◆ DATA SUPPLIED ◆
BEGIN

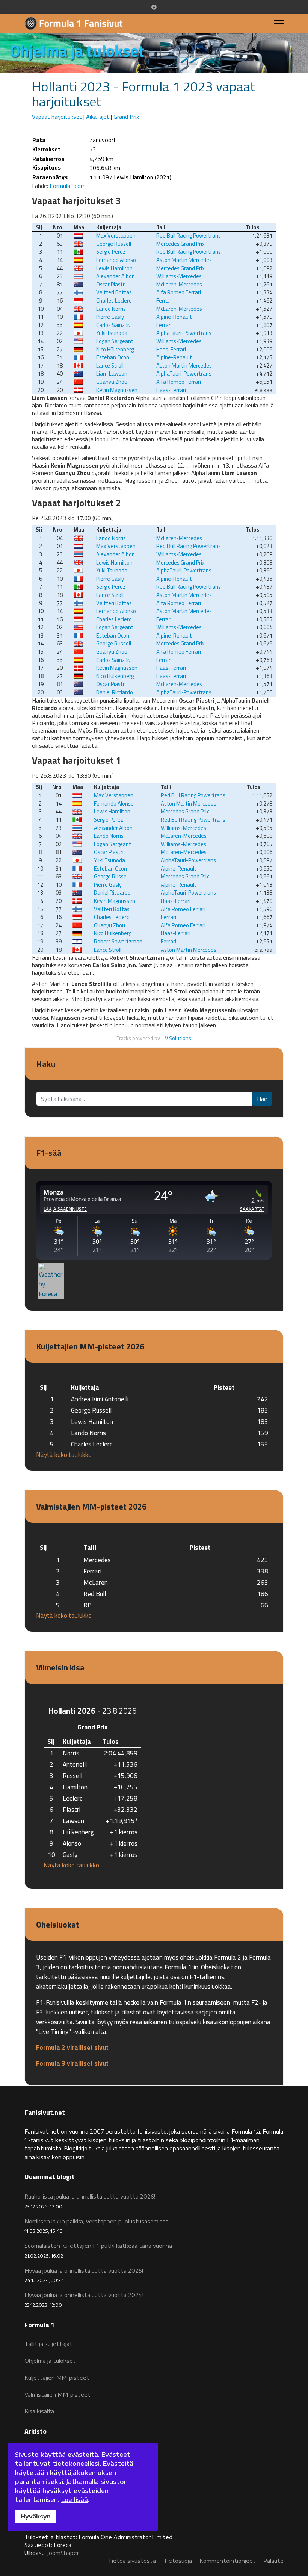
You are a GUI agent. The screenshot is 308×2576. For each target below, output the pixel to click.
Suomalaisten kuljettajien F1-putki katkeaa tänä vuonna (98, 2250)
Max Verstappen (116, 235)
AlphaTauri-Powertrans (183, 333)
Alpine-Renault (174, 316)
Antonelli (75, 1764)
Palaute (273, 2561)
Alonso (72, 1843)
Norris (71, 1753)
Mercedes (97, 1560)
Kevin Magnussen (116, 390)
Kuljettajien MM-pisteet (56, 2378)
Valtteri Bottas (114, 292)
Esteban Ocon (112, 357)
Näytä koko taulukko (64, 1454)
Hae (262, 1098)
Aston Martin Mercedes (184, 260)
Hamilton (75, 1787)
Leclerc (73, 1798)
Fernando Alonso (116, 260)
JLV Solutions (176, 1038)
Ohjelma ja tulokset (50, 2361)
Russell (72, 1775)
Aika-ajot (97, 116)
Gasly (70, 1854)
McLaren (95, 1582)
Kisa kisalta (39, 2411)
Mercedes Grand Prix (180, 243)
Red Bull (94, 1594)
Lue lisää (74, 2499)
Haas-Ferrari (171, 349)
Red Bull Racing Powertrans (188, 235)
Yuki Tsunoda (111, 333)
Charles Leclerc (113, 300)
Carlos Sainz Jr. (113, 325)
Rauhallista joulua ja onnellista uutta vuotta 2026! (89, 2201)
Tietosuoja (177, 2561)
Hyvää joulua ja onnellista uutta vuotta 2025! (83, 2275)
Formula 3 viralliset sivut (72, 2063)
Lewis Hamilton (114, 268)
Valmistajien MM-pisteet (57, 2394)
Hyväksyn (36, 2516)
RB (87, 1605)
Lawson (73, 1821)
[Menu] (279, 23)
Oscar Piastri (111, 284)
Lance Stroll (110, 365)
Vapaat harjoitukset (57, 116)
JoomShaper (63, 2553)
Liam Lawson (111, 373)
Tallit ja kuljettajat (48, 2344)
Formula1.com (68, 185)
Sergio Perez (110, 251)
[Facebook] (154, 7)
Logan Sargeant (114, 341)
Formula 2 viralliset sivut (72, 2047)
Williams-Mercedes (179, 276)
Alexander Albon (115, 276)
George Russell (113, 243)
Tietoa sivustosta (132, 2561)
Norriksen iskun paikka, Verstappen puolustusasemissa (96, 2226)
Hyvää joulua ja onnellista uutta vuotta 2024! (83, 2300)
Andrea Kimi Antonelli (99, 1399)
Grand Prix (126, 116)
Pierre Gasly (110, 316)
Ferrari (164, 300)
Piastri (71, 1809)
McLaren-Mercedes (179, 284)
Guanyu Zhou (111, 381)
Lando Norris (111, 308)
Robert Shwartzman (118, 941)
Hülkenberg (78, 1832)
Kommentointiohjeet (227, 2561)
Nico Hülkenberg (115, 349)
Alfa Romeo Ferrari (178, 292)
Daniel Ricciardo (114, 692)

END

◆ PROBLEM STATEMENT ◆
Could you copy out every line in the material above that contains the string "Ferrari"?

◆ RESULT ◆
Haas-Ferrari (171, 349)
Ferrari (164, 300)
Alfa Romeo Ferrari (178, 292)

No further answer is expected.